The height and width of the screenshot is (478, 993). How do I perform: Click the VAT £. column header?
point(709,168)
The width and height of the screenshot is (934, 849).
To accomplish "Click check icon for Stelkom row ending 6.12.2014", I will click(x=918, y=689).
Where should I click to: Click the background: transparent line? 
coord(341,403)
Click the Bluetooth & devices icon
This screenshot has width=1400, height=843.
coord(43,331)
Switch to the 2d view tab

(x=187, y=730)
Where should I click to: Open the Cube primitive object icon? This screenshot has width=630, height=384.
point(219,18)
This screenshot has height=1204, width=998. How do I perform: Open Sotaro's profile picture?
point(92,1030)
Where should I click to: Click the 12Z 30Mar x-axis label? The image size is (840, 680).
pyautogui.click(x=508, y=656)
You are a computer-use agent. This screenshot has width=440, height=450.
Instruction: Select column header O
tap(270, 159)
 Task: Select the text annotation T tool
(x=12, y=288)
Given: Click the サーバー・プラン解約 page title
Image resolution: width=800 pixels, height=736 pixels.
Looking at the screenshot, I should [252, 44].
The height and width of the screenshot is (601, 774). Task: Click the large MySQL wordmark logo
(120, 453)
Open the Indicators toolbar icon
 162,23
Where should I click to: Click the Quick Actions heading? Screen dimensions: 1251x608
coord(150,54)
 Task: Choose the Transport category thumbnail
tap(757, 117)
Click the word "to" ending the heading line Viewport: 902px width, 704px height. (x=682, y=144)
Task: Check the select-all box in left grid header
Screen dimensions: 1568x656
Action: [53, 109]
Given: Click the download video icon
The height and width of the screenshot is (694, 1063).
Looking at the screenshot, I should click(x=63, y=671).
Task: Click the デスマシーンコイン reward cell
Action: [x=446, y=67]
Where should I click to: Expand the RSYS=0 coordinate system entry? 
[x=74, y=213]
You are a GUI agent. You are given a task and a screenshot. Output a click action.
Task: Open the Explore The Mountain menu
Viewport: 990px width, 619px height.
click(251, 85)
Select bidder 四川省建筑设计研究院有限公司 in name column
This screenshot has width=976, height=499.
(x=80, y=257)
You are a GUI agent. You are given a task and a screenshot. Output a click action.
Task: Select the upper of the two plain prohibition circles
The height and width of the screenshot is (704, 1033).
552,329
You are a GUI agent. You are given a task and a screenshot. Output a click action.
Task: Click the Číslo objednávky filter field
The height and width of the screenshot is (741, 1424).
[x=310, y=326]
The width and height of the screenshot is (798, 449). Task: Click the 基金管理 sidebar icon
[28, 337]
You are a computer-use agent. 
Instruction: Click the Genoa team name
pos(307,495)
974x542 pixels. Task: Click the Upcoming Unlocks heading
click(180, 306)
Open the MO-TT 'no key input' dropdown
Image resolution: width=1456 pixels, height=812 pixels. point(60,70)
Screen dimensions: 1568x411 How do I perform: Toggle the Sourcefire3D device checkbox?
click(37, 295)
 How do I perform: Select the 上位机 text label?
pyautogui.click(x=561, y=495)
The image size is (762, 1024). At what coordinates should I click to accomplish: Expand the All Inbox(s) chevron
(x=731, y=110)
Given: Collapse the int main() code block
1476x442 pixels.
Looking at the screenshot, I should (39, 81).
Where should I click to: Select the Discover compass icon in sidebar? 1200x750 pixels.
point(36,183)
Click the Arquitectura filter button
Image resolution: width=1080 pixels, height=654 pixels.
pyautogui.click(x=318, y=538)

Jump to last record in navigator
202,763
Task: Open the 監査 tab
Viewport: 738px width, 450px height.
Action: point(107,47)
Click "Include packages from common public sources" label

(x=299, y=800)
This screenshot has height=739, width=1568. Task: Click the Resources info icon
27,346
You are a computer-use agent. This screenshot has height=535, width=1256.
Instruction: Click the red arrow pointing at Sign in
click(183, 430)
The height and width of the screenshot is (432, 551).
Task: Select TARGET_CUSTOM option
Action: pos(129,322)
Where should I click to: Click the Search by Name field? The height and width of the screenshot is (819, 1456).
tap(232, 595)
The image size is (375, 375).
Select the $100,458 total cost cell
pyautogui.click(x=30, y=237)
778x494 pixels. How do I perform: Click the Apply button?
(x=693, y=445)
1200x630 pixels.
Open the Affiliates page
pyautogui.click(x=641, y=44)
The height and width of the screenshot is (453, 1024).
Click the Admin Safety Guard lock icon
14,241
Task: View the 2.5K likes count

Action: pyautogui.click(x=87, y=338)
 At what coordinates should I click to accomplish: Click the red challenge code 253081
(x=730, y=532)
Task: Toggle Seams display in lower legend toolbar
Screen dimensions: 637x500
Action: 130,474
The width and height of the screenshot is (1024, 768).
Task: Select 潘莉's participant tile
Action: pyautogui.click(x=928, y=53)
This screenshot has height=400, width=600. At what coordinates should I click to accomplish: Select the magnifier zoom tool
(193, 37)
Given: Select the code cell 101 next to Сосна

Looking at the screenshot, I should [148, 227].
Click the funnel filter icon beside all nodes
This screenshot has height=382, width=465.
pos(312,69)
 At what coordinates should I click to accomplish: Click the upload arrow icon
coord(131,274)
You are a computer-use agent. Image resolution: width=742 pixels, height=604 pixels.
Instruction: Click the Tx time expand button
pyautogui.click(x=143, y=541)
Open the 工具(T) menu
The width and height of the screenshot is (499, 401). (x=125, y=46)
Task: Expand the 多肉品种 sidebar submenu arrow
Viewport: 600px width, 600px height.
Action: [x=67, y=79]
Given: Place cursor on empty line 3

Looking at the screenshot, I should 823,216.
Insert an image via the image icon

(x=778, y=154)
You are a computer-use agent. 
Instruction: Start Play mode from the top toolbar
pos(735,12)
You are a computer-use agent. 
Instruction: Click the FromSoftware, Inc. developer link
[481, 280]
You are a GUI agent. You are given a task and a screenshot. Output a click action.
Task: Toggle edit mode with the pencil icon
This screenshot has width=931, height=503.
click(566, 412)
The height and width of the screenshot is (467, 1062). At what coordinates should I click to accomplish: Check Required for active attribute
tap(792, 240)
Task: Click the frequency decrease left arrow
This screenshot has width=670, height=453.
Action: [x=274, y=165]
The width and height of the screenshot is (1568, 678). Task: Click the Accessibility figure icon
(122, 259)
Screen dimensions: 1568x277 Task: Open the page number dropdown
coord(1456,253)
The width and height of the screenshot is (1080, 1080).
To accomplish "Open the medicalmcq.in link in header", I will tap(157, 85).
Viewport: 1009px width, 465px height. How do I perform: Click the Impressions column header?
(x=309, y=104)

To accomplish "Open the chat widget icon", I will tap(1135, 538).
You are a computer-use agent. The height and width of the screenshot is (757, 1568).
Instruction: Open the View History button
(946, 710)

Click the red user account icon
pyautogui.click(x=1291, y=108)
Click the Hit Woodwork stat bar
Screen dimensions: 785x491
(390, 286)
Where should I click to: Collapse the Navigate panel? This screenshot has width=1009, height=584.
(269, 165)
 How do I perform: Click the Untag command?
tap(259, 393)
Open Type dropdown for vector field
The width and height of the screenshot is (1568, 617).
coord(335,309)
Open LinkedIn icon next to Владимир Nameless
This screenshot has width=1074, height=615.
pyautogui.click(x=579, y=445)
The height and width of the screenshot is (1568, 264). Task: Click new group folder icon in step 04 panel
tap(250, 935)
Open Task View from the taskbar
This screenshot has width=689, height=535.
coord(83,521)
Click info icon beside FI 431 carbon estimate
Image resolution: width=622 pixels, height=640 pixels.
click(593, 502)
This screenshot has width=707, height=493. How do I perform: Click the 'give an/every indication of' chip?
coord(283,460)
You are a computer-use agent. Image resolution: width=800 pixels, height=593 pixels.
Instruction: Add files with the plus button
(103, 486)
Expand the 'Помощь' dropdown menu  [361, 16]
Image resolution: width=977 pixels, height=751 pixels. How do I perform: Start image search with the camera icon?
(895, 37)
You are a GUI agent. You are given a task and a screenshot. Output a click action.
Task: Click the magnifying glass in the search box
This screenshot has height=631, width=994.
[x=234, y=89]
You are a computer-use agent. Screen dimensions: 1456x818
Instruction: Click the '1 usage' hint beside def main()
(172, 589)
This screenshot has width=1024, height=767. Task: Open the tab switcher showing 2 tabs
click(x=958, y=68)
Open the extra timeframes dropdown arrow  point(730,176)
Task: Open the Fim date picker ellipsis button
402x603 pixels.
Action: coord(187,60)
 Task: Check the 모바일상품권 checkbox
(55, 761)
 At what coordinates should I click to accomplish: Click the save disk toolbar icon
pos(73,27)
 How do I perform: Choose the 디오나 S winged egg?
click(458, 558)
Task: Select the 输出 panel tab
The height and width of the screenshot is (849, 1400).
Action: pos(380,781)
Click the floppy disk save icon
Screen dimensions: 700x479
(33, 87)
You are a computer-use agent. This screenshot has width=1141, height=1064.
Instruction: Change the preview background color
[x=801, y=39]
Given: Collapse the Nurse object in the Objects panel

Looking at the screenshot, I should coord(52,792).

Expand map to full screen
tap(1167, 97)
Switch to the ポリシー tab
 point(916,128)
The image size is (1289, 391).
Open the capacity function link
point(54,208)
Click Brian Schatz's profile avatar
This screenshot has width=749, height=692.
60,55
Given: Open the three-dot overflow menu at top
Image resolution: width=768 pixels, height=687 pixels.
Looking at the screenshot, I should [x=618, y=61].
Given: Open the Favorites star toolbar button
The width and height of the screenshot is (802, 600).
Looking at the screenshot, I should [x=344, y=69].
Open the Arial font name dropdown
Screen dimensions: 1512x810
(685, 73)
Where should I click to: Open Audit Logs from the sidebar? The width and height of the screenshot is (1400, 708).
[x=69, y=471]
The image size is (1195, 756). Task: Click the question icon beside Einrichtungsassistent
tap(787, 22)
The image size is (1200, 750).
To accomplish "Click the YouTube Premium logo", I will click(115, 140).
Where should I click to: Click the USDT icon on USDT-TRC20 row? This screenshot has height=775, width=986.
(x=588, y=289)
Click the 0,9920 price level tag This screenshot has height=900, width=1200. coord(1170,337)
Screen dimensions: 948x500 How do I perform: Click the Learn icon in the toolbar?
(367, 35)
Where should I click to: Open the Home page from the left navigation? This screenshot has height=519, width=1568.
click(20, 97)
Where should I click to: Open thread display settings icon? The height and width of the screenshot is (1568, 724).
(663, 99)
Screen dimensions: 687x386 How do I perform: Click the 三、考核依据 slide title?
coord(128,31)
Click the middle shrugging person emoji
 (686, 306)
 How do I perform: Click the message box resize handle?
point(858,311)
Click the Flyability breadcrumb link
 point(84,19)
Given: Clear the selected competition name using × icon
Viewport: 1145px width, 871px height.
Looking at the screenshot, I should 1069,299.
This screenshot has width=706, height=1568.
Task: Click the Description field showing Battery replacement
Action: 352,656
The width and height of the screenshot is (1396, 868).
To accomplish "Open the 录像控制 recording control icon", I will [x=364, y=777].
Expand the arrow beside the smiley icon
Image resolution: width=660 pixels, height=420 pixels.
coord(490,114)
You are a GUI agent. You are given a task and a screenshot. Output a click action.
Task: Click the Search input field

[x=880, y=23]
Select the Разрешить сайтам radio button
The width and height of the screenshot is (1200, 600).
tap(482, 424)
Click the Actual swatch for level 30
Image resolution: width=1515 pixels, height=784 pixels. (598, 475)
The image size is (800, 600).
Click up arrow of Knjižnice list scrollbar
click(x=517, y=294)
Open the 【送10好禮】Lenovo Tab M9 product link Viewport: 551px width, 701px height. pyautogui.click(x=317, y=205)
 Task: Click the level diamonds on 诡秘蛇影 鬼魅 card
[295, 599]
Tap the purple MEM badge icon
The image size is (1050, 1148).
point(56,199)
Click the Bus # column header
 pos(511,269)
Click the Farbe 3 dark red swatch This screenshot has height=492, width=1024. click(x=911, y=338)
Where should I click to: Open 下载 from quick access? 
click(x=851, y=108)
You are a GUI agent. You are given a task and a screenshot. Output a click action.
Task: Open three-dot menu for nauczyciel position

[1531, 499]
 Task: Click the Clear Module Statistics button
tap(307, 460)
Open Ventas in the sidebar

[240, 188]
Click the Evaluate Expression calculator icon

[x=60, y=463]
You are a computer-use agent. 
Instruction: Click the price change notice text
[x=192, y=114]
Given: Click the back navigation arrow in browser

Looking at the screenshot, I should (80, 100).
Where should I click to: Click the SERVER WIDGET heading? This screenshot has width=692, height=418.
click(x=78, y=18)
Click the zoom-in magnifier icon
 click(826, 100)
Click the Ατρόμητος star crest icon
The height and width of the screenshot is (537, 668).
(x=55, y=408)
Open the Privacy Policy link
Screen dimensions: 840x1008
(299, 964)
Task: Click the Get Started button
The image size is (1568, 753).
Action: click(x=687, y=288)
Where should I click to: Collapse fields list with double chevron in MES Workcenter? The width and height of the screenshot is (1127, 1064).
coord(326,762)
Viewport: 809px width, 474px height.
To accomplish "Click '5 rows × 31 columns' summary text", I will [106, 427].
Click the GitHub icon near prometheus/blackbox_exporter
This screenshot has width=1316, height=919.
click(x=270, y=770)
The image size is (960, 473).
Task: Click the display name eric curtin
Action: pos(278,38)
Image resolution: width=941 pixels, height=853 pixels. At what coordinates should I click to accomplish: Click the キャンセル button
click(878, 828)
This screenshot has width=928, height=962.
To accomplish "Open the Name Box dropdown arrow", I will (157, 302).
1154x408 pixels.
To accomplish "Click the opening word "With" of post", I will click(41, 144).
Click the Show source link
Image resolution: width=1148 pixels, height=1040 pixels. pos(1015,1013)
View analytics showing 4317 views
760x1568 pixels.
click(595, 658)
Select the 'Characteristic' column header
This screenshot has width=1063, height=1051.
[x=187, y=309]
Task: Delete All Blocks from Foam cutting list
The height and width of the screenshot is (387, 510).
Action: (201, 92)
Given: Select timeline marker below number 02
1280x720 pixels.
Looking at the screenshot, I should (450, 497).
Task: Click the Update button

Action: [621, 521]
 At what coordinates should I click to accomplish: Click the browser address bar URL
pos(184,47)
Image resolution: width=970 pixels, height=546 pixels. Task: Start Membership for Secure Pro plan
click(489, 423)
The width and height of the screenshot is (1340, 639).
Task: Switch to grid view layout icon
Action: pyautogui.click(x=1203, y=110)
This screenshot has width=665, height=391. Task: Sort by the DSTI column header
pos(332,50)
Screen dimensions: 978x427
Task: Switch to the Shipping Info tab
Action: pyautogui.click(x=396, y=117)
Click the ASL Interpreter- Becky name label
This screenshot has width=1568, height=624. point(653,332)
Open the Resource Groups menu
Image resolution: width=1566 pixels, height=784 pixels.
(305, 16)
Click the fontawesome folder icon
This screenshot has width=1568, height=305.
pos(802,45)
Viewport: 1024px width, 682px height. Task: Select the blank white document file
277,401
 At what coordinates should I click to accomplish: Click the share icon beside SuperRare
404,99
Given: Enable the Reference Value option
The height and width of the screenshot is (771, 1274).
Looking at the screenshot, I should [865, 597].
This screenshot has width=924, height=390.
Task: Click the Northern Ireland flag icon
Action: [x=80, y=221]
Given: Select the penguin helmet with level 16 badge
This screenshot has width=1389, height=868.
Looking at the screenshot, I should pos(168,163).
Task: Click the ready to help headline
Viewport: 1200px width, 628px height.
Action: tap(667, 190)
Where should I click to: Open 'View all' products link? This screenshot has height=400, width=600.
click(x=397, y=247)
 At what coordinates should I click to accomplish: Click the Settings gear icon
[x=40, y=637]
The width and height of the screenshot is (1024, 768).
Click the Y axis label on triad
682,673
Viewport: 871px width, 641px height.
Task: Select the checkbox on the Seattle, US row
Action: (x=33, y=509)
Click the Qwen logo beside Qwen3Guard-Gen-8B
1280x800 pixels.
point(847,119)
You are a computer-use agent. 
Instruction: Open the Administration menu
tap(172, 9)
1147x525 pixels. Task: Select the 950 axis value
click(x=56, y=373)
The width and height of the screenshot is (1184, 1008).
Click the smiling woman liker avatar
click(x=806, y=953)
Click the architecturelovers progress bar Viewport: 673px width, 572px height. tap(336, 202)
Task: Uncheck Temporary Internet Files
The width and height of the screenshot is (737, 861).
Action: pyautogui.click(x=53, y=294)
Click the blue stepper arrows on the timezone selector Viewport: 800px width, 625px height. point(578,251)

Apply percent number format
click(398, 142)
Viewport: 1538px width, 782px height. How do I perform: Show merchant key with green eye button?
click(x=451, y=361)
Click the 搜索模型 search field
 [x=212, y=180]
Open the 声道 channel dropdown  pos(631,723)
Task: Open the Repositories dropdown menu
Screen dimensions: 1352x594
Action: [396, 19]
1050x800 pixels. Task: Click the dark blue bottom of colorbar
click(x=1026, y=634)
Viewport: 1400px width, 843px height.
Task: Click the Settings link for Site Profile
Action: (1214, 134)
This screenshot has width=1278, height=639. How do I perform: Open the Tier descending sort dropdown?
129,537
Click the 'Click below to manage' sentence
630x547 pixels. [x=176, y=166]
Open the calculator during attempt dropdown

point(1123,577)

* * *

■ EXERCISE BRIEF ■
Look above for the line holding "This screenshot has height=1204, width=998." and the line holding "Given: Click the download video icon", then output exactly those two lines and every line between them, nothing more.

■ SOLUTION ■
This screenshot has height=1204, width=998. How do I perform: Open Sotaro's profile picture?
point(92,1030)
Where should I click to: Click the 12Z 30Mar x-axis label? The image size is (840, 680).
pyautogui.click(x=508, y=656)
You are a computer-use agent. This screenshot has width=440, height=450.
Instruction: Select column header O
tap(270, 159)
 Task: Select the text annotation T tool
(x=12, y=288)
Given: Click the サーバー・プラン解約 page title
Image resolution: width=800 pixels, height=736 pixels.
Looking at the screenshot, I should [252, 44].
The height and width of the screenshot is (601, 774). Task: Click the large MySQL wordmark logo
(120, 453)
Open the Indicators toolbar icon
 162,23
Where should I click to: Click the Quick Actions heading? Screen dimensions: 1251x608
coord(150,54)
 Task: Choose the Transport category thumbnail
tap(757, 117)
Click the word "to" ending the heading line Viewport: 902px width, 704px height. (x=682, y=144)
Task: Check the select-all box in left grid header
Screen dimensions: 1568x656
Action: [53, 109]
Given: Click the download video icon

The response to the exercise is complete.